There was no independent confirmation of the attacks. Morocco officials said the crossing had already reopened.
“A barrage of fire caused damage to lives and equipment” in Moroccan military bases and facilities in the Baggari area, Polisario’s National Liberation Army said in a statement carried by their newswire, Sahrawi Press Service. Rocket-propelled grenades and machine guns were also used in attacks on Mhabes and El Guergarat, the border post, it added.
The announcements came shortly after Polisario leader Brahim Ghali ordered preparations for a “state of war.”
The long-frozen conflict erupted on Friday as Morocco attempted to end a trade blockade by the region’s independence movement, triggering the first major clashes since the United Nations brokered a cease-fire agreement around 30 years ago.
Moroccan officials couldn’t immediately be reached to comment on Polisario’s attack claims. After announcing that the El Guergarat border post was secured and ready for business, the officials have been advocating for appeasement and a return to normalcy, saying Morocco abides by the cease-fire.
State news agency MAP said late Saturday that international trade via El Guergarat has resumed in both directions. Morocco keeps a tight grip on protests and reporting visits to the territory, a majority of which falls under its control.

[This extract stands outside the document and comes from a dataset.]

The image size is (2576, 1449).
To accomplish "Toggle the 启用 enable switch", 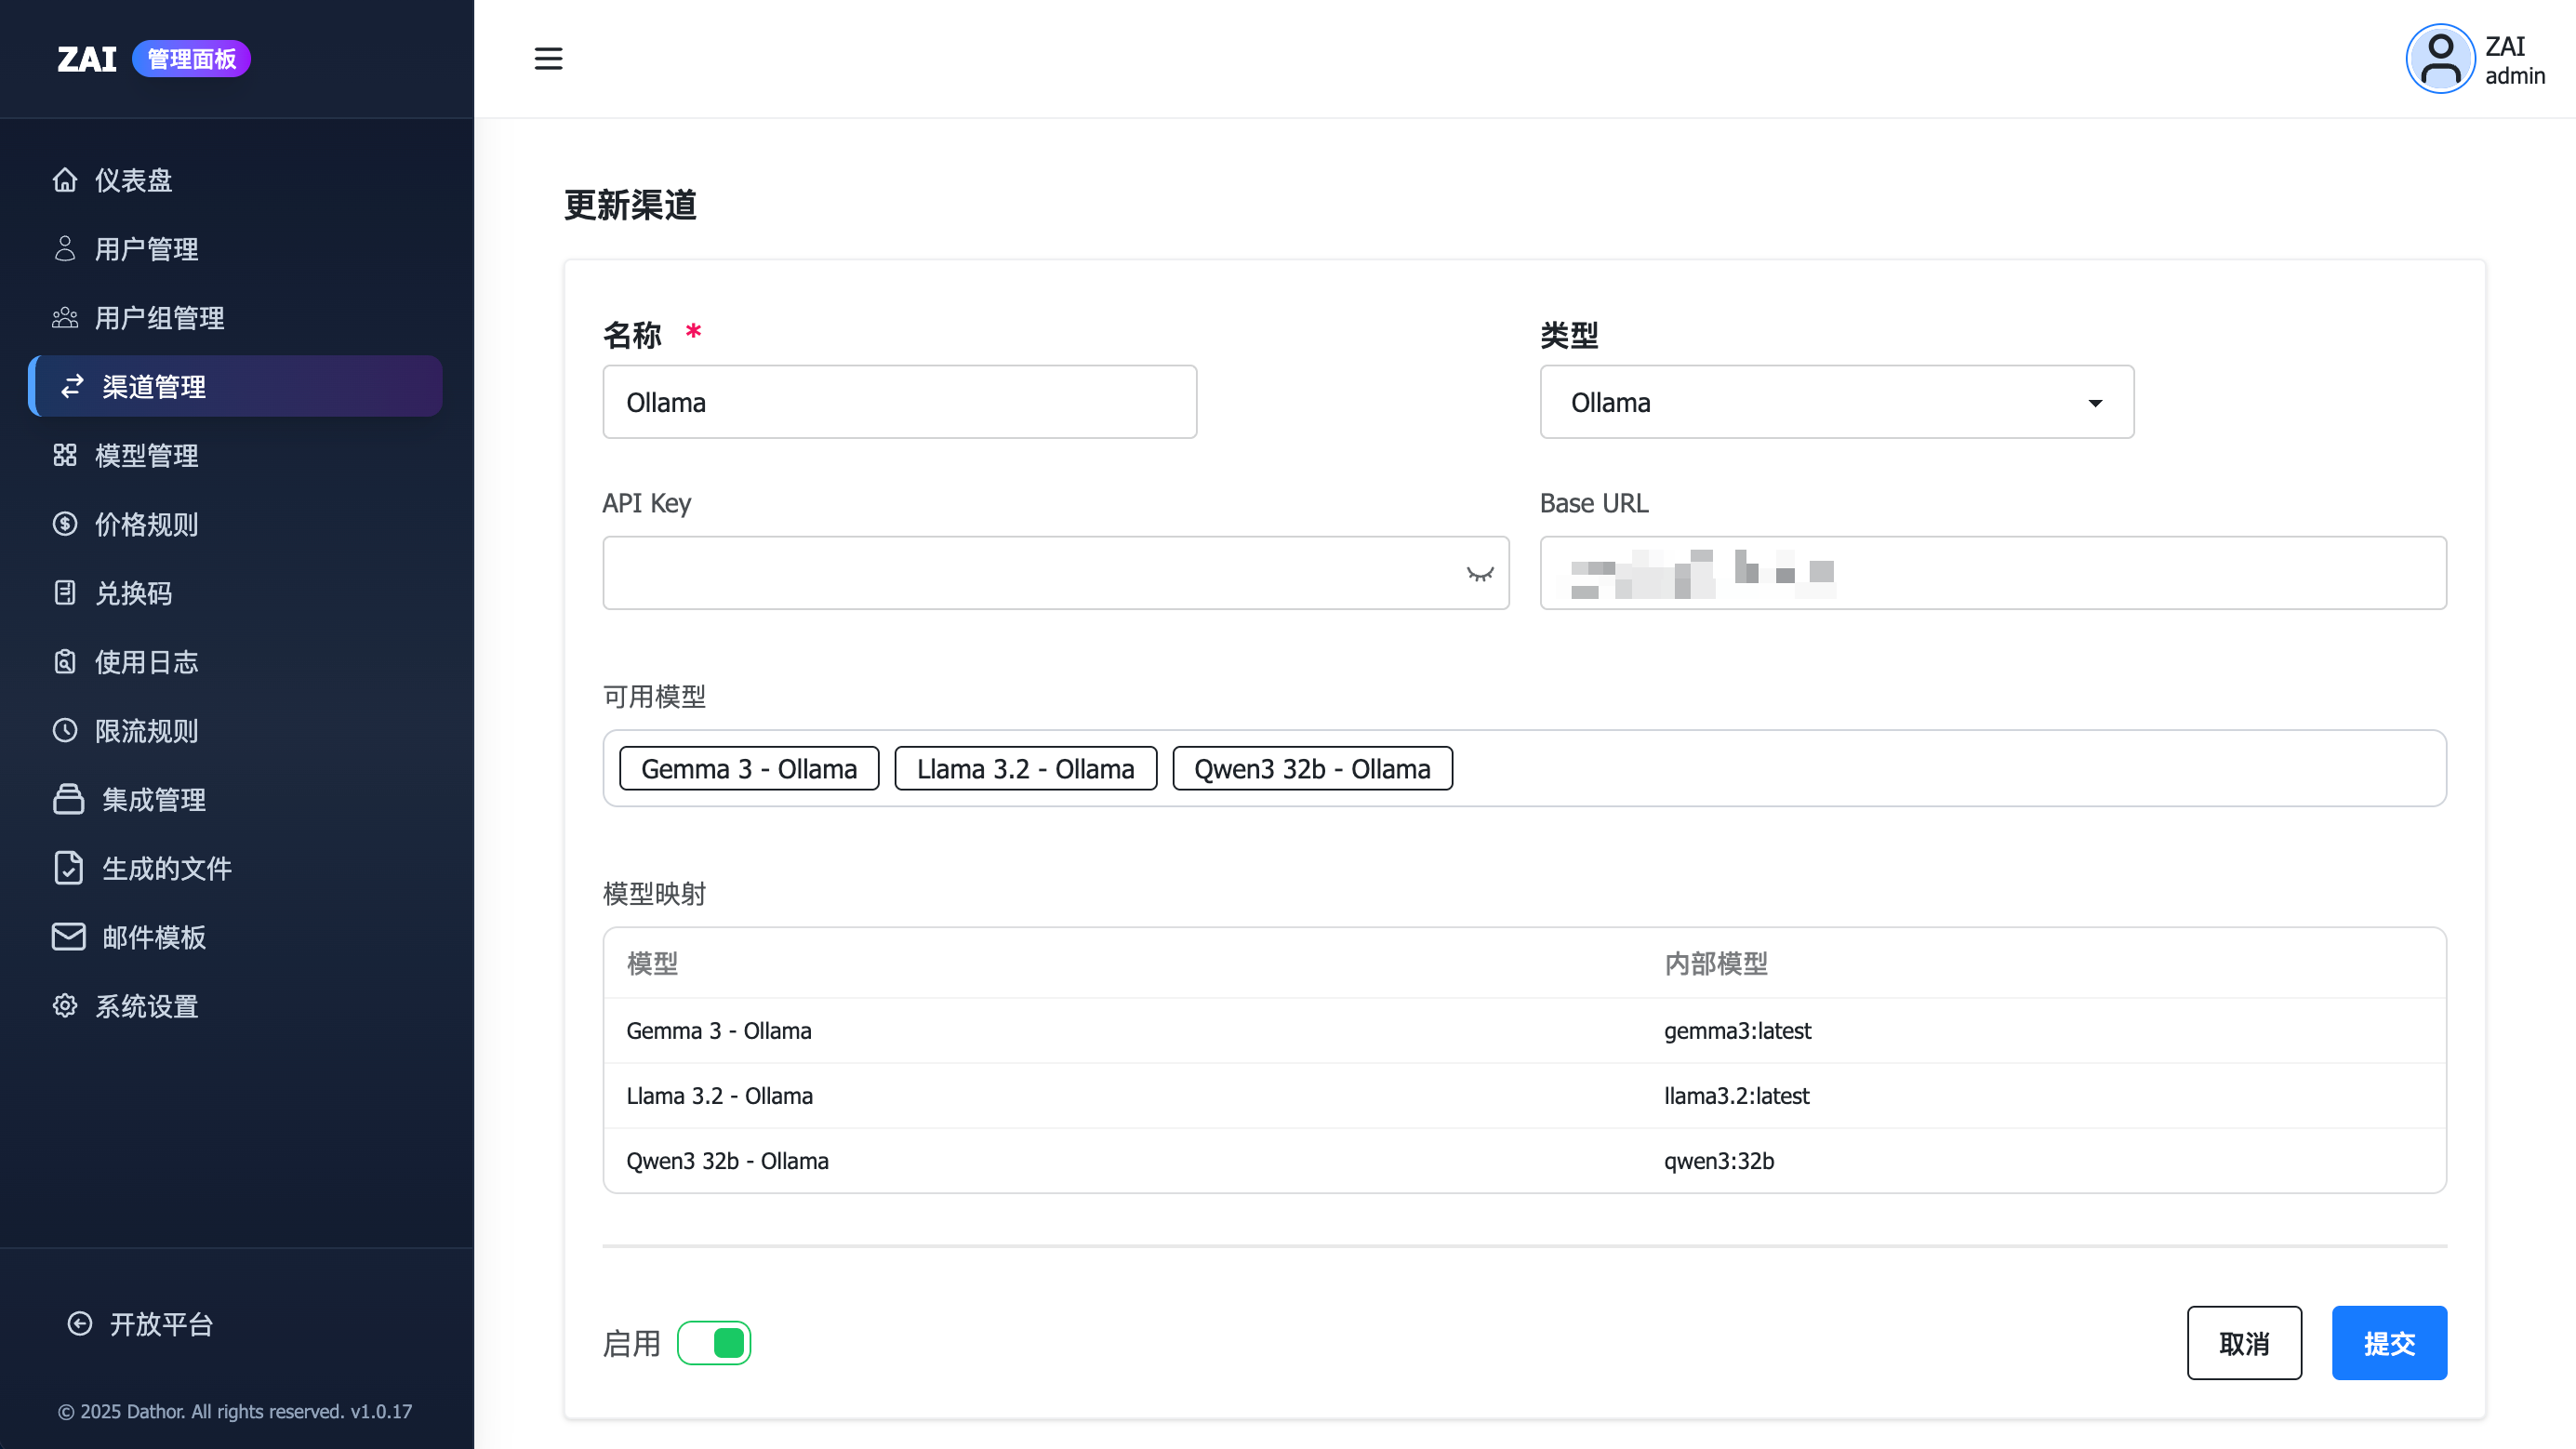I will (714, 1343).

Stretching along the Atlantic coast and rich in minerals, Western Sahara is larger than the U.K. and has been bitterly contested since its 1975 annexation by Morocco after the withdrawal of ex-colonial power Spain. Sporadic fighting between Morocco and Polisario claimed about 9,000 lives over 16 years.
A referendum on self-determination for the overall territory, part of the UN deal, has been continually delayed, mainly due to disputes over who would be eligible to vote.
Morocco, which saw anemic economic growth even before the Covid-19 pandemic, has pumped investment into the territory and plans a $1 billion port project.